◆ **Exercise directions**
Pull out each line of the entries below that contains the string "Task". Case matters.
[Start of Raw data]
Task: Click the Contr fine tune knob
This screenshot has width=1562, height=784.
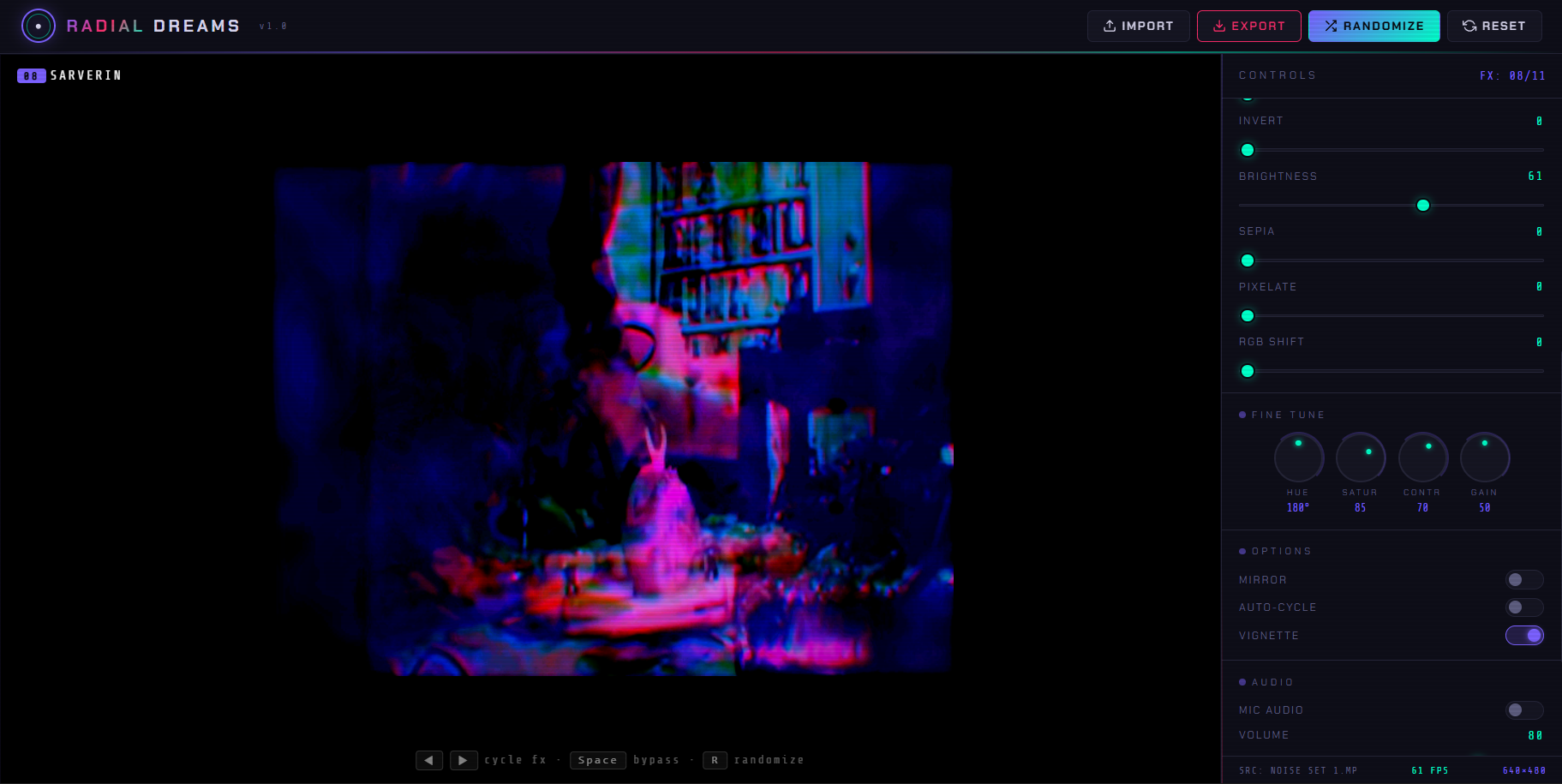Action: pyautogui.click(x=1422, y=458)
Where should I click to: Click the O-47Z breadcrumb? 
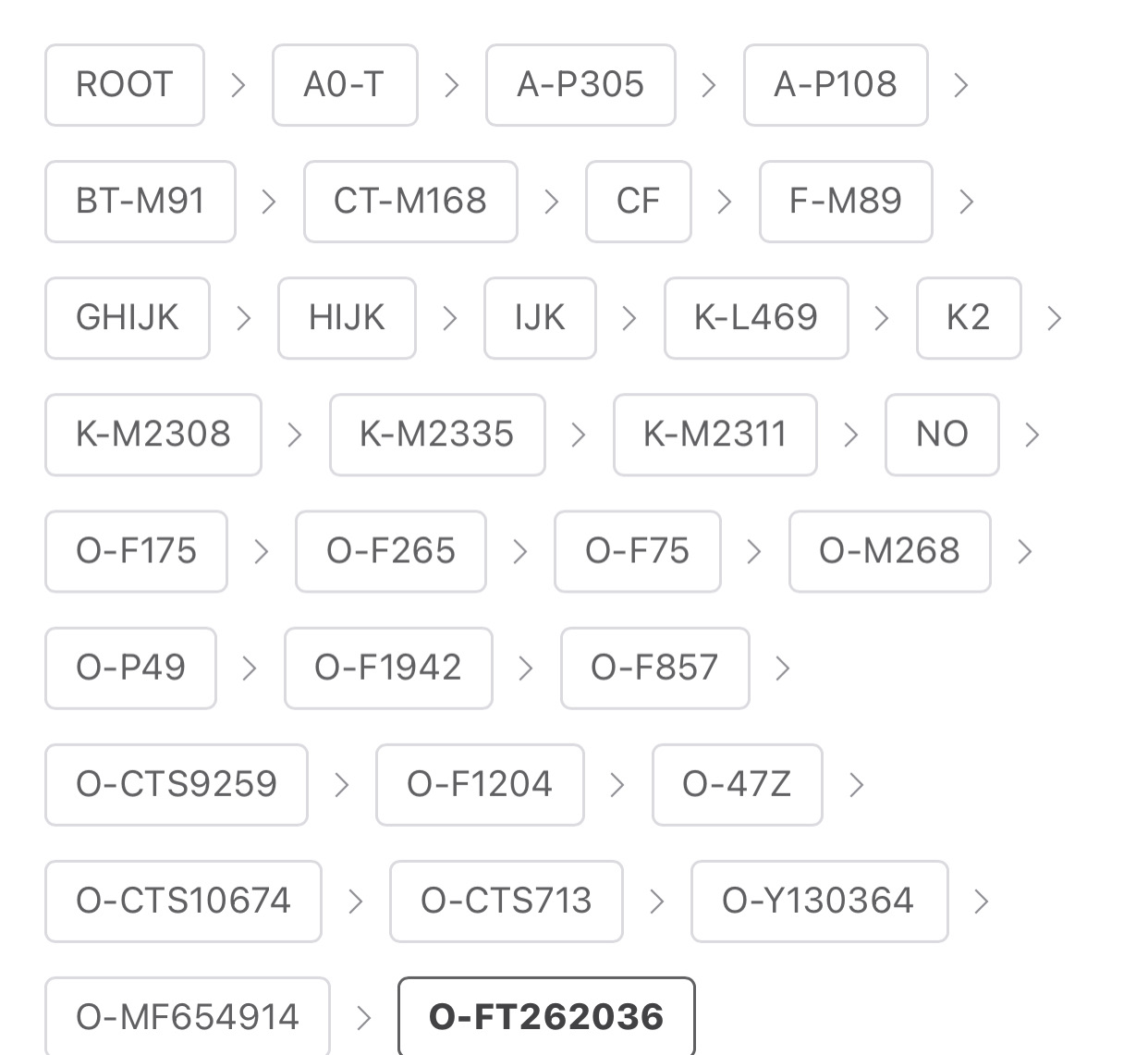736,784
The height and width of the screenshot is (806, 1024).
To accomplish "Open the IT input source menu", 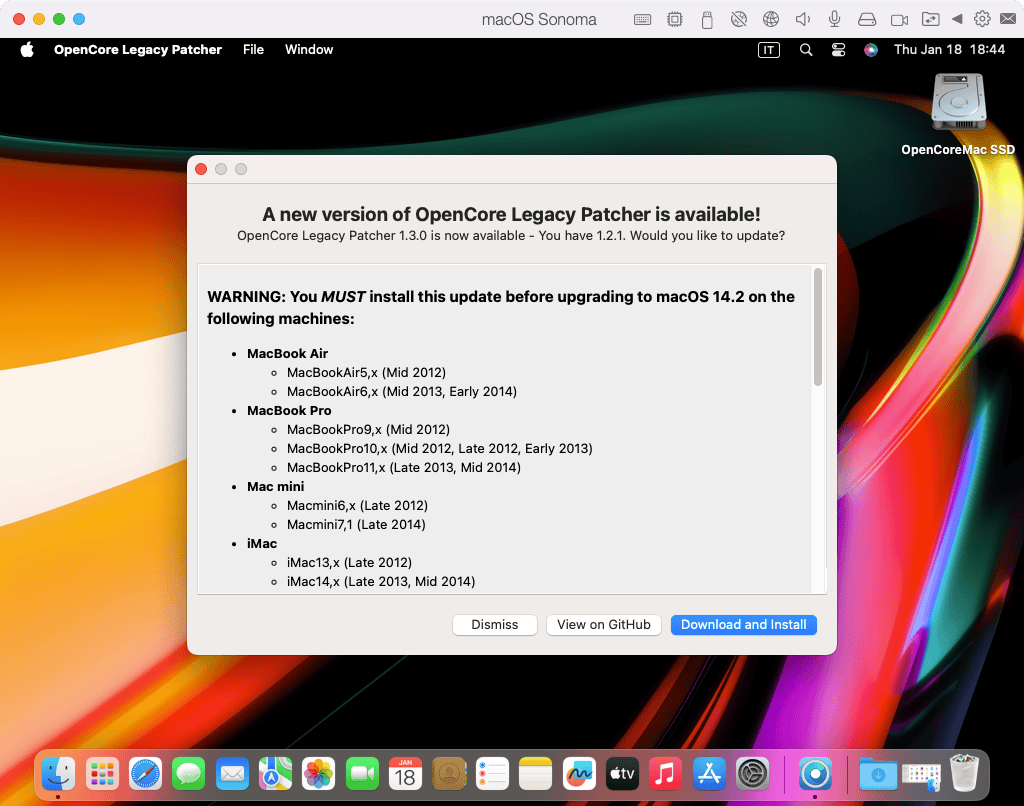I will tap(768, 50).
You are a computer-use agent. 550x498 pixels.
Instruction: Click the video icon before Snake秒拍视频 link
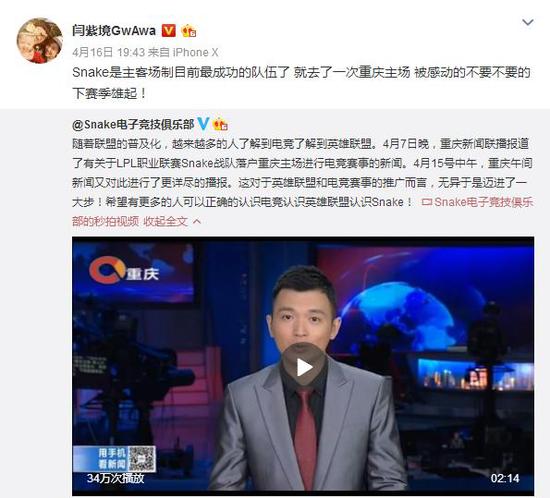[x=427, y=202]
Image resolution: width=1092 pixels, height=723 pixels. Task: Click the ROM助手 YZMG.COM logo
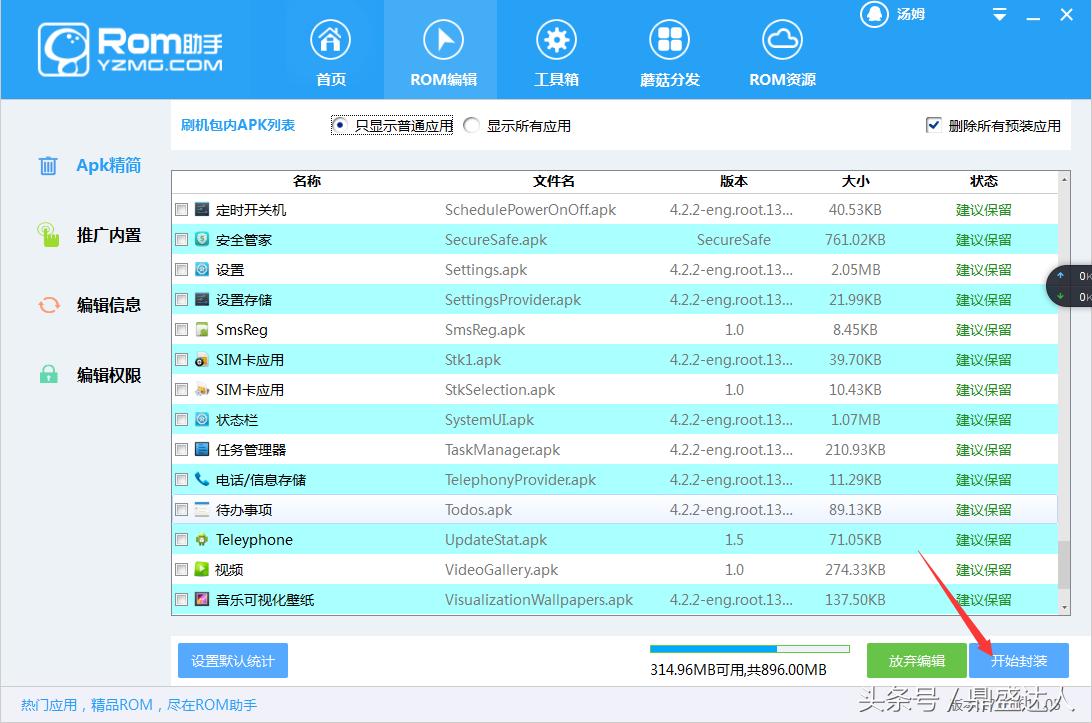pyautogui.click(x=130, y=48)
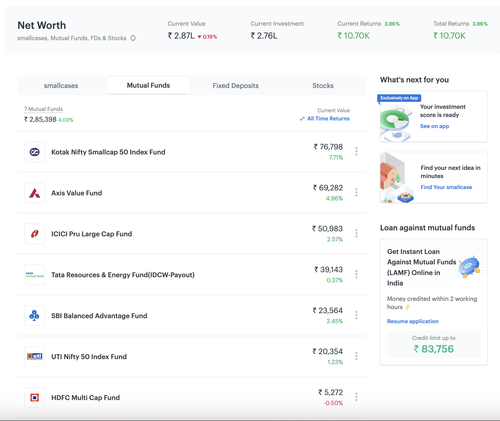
[End of Raw data]
◆ **Reply to the exercise**
Task: Click the Contr fine tune knob
Image resolution: width=1092 pixels, height=723 pixels. Task: Click the ROM助手 YZMG.COM logo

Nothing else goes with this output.